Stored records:
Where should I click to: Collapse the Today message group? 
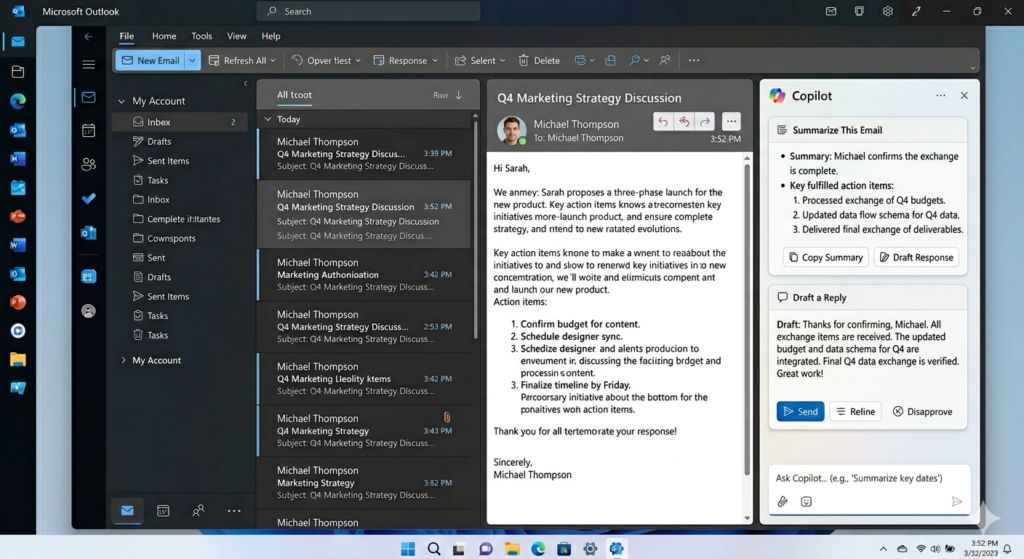(268, 120)
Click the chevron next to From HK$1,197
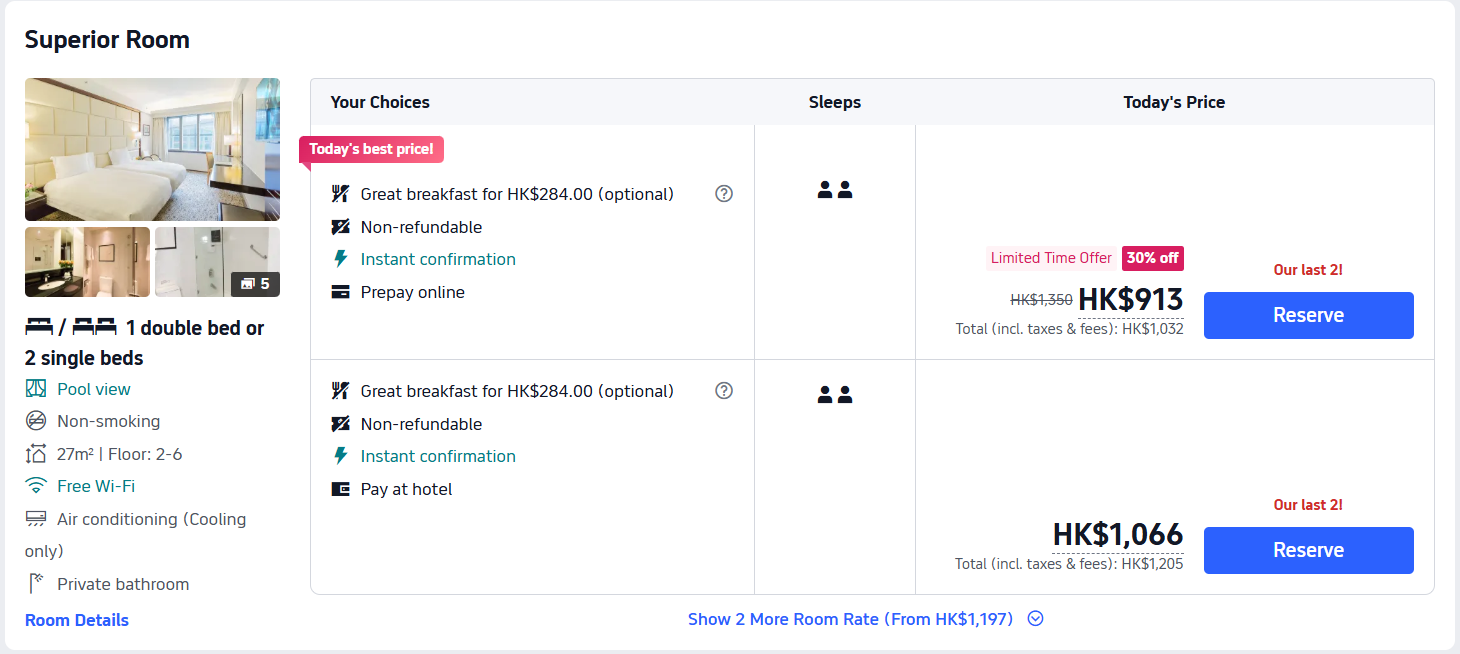Viewport: 1460px width, 654px height. (1036, 619)
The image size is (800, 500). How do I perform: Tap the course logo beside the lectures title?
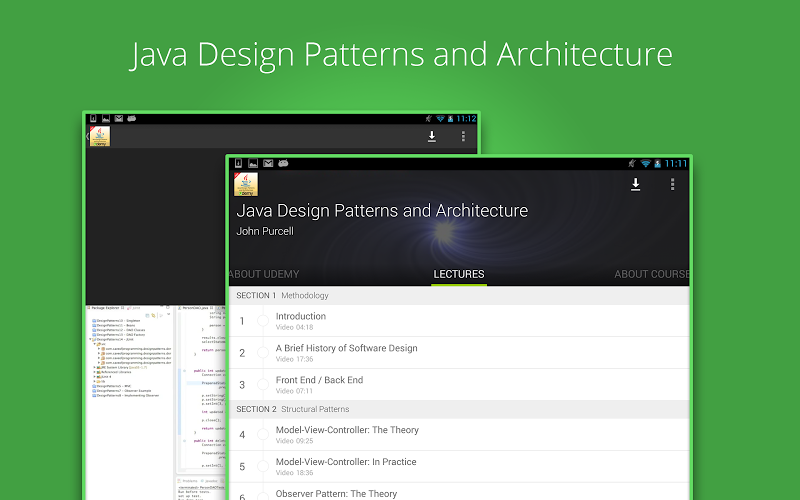pos(245,184)
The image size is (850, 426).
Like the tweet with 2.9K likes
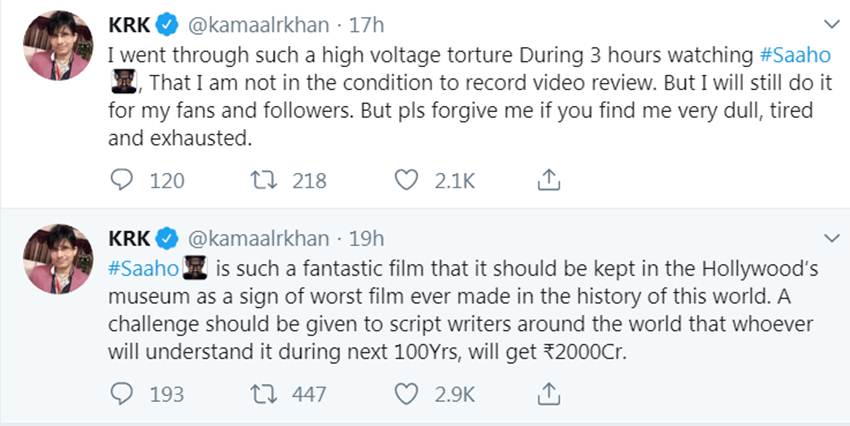[406, 394]
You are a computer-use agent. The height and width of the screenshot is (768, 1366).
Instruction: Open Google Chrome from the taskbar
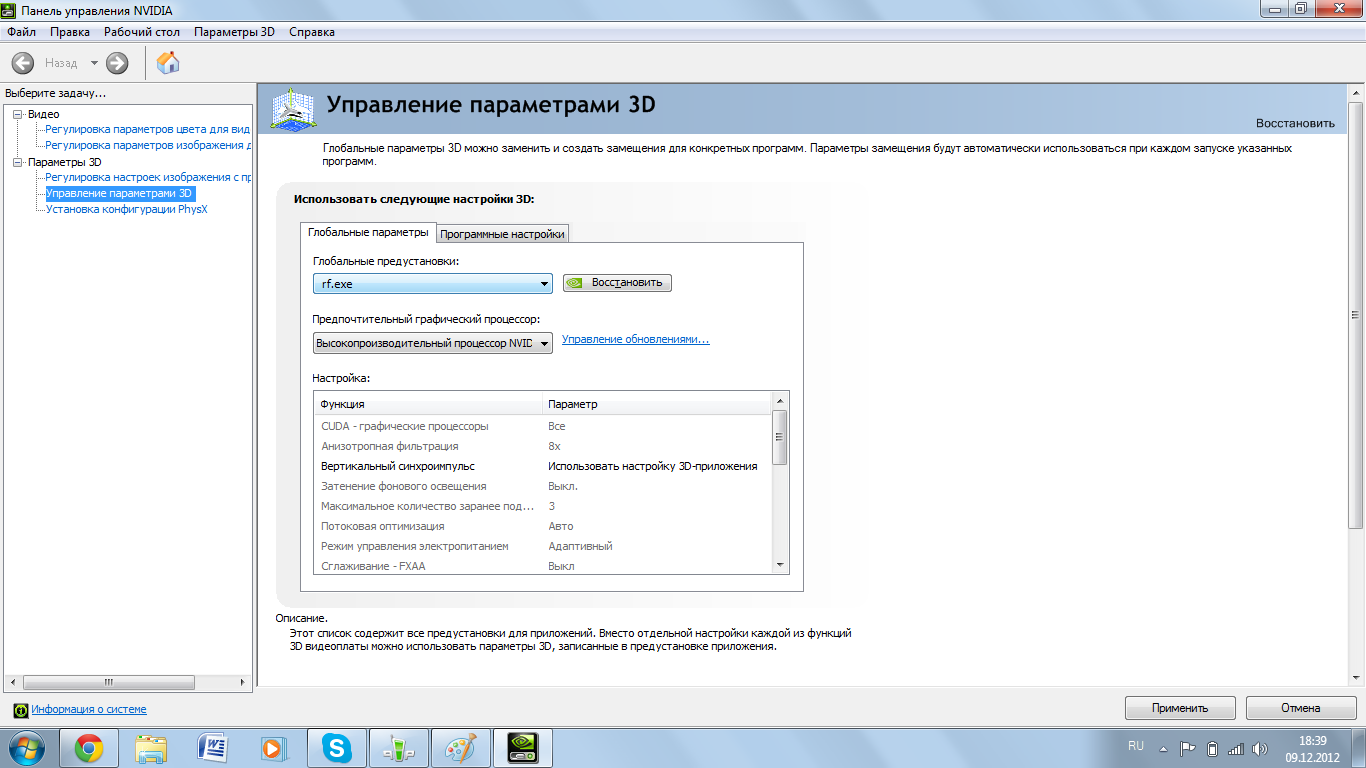tap(89, 748)
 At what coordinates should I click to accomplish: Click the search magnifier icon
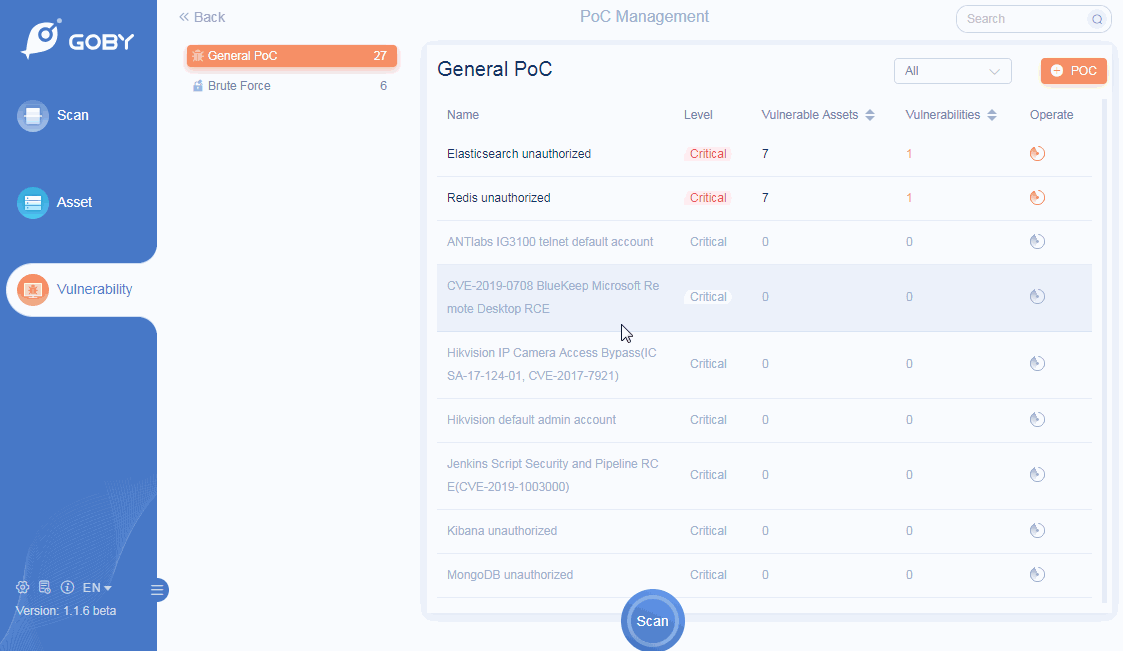click(1097, 19)
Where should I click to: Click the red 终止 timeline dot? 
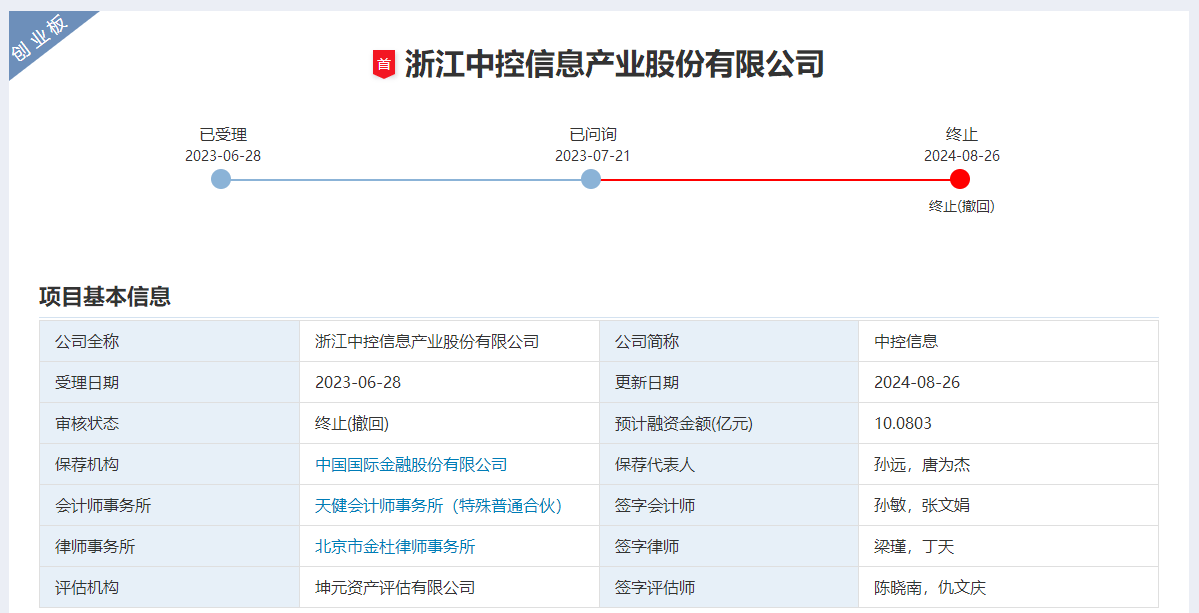960,180
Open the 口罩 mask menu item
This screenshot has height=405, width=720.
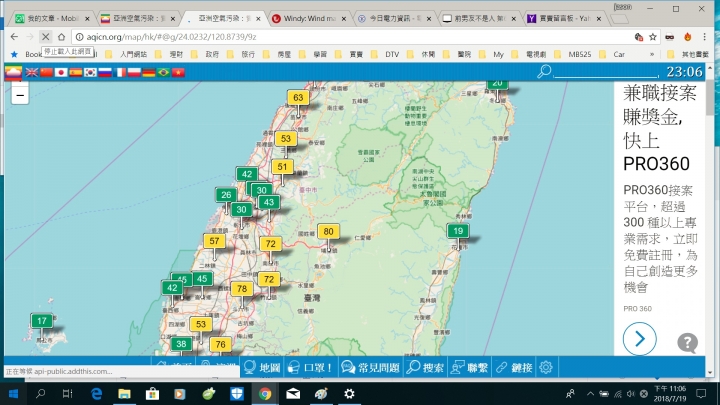[309, 368]
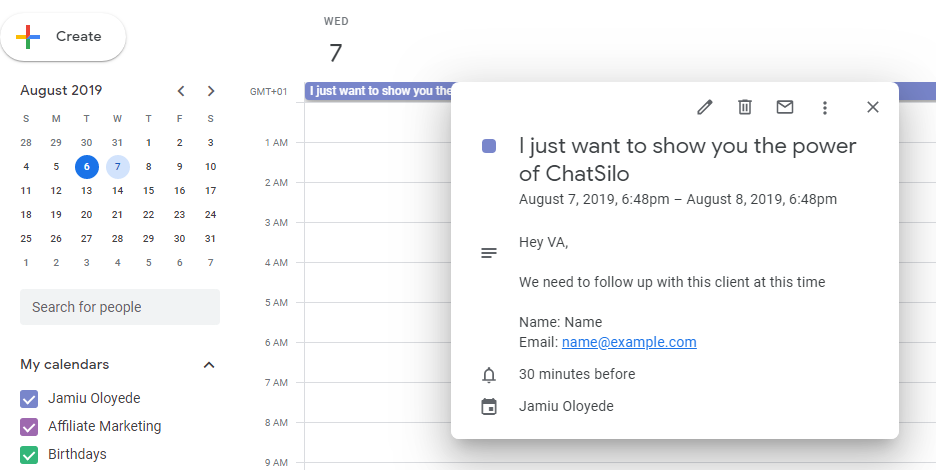Close the event details popup

click(873, 107)
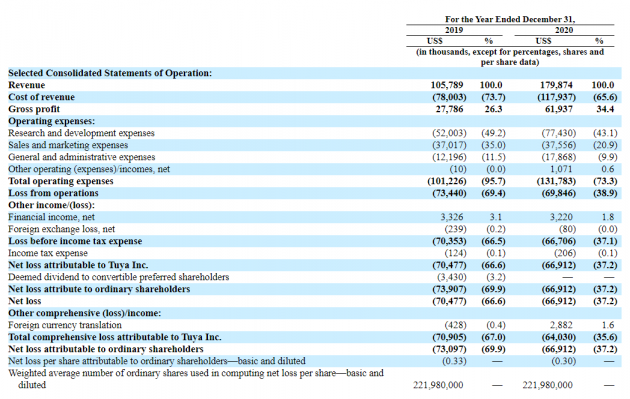
Task: Click the General and administrative expenses label
Action: pyautogui.click(x=82, y=157)
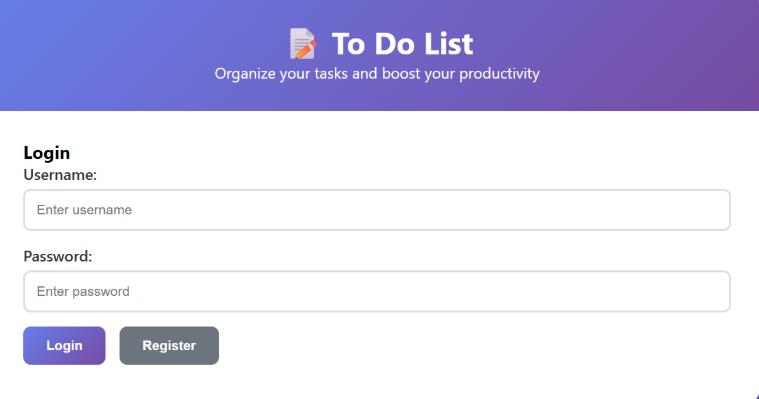Click the Login section heading
Screen dimensions: 759x399
(x=46, y=153)
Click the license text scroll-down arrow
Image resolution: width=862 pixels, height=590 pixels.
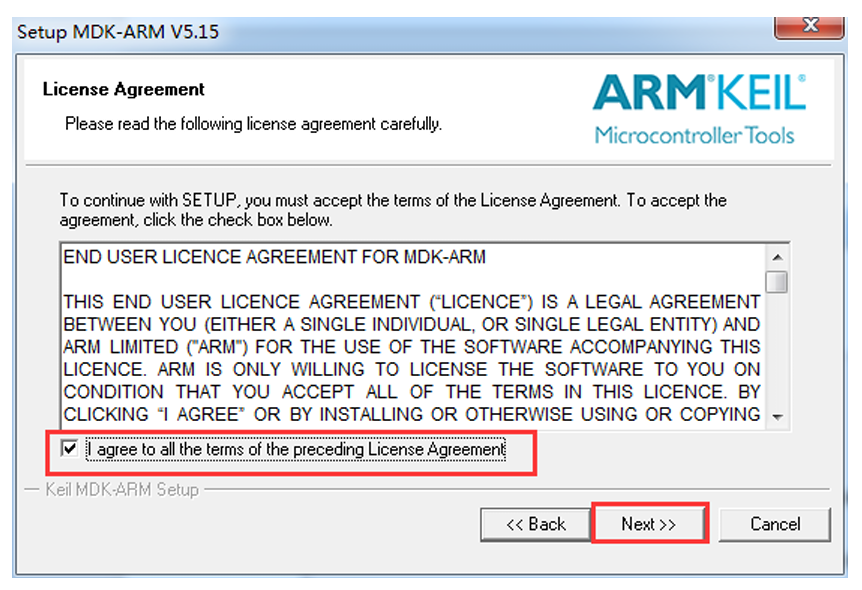click(777, 417)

> _The problem_: The copy you give must run from the line containing "This screenshot has height=405, width=720." through the last line of the records, exactly, with the pictures left out.

> _Response box_:
This screenshot has height=405, width=720.
[309, 368]
Close the event details popup

click(873, 107)
Task: Click the General and administrative expenses label
Action: pyautogui.click(x=82, y=157)
Click the Login section heading
Screen dimensions: 759x399
(x=46, y=153)
Click the license text scroll-down arrow
Image resolution: width=862 pixels, height=590 pixels.
click(777, 417)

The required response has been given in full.